UNITED STATES
SECURITIES AND EXCHANGE COMMISSION
WASHINGTON, D.C. 20549
FORM 8-K
CURRENT REPORT PURSUANT TO SECTION 13 OR 15(d) OF
THE SECURITIES EXCHANGE ACT OF 1934
May 28, 2009 (May 27, 2009)
(Date of Report (date of earliest event reported))
Hughes Communications, Inc.
(Exact name of Registrant as specified in its charter)
Delaware | 001-33040 | 13-3871202 |
(State or other jurisdiction of incorporation or organization) | (Commission File No.) | (I.R.S. Employee IdentificationNumber) |
|
11717 Exploration Lane, Germantown, Maryland 20876 |
(Address of principal executive office and Zip code |
(301) 428-5500
(Registrant’s telephone number, including area code)
N/A
(Former name or former address, if changed since last report)

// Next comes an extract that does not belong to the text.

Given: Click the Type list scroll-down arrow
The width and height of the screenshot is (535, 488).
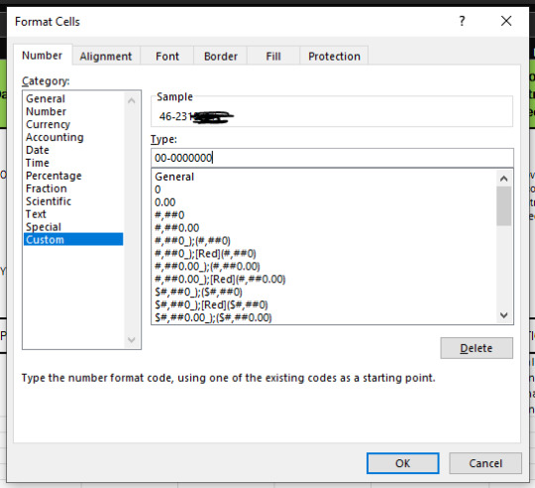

Check the appropriate box below if the Form 8-K filing is intended to simultaneously satisfy the filing obligation of the registrant under any of the following provisions (see General Instruction A.2. below):
¨ | Written communications pursuant to Rule 425 under the Securities Act (17 CFR 230.425) |
¨ | Soliciting material pursuant to Rule 14a-12 under the Exchange Act (17 CFR 240.14a-12) |
¨ | Pre-commencement communications pursuant to Rule 14d-2(b) under the Exchange Act (17 CFR 240.14d-2(b)) |
¨ | Pre-commencement communications pursuant to Rule 13e-4(c) under the Exchange Act (17 CFR 240.13e-4(c)) |
Section 1 – Registrant’s Business and Operations
Item 1.01 | Entry into a Material Definitive Agreement. |
On May 27, 2009, Hughes Network Systems, LLC (“HNS”), a wholly-owned subsidiary of Hughes Communications, Inc., and HNS Finance Corp. (together with HNS, the “Issuers”), completed the private offering of $150.0 million aggregate principal amount of 9 1/2% senior notes due 2014 (the “Notes”) pursuant to the terms of a purchase agreement, dated May 20, 2009, by and among the Issuers, certain subsidiaries of HNS, as guarantors (the “Guarantors”), and J.P. Morgan Securities Inc. (the “Initial Purchaser”). The Initial Purchaser or its affiliates have from time to time provided, and may in the future provide, various financial advisory, investment banking and commercial banking services for HNS and its affiliates for which they have received or expect to receive customary fees and reimbursement of expenses. Affiliates of the Initial Purchaser serve as administrative agent under HNS’s revolving credit facility and administrative agent and syndication agent under the Issuers’ unsecured term loan facility. In addition, an affiliate of the Initial Purchaser is a lender under HNS’s revolving credit facility.
The terms of the Notes are substantially identical to those of the Issuers’ existing $450.0 million aggregate principal amount of 9 ½% Senior Notes due 2014 issued on April 13, 2006 (the “Existing Notes”), but the Notes have been issued under a new indenture, will not vote together with the Existing Notes and will not necessarily trade with the Existing Notes.
The Notes are governed by the terms of the Indenture, dated as of May 27, 2009, among the Issuers, the Guarantors and Wells Fargo Bank, National Association, as trustee (the “Indenture”). The Issuers will pay interest on the Notes on April 15 and October 15 of each year, beginning on October 15, 2009. The Notes will mature on April 15, 2014. The Notes are redeemable at the Issuers’ option prior to maturity. The Indenture, similar to the indenture governing the Existing Notes, contains negative covenants which restrict the ability of HNS and its restricted subsidiaries to engage in certain transactions and customary events of default.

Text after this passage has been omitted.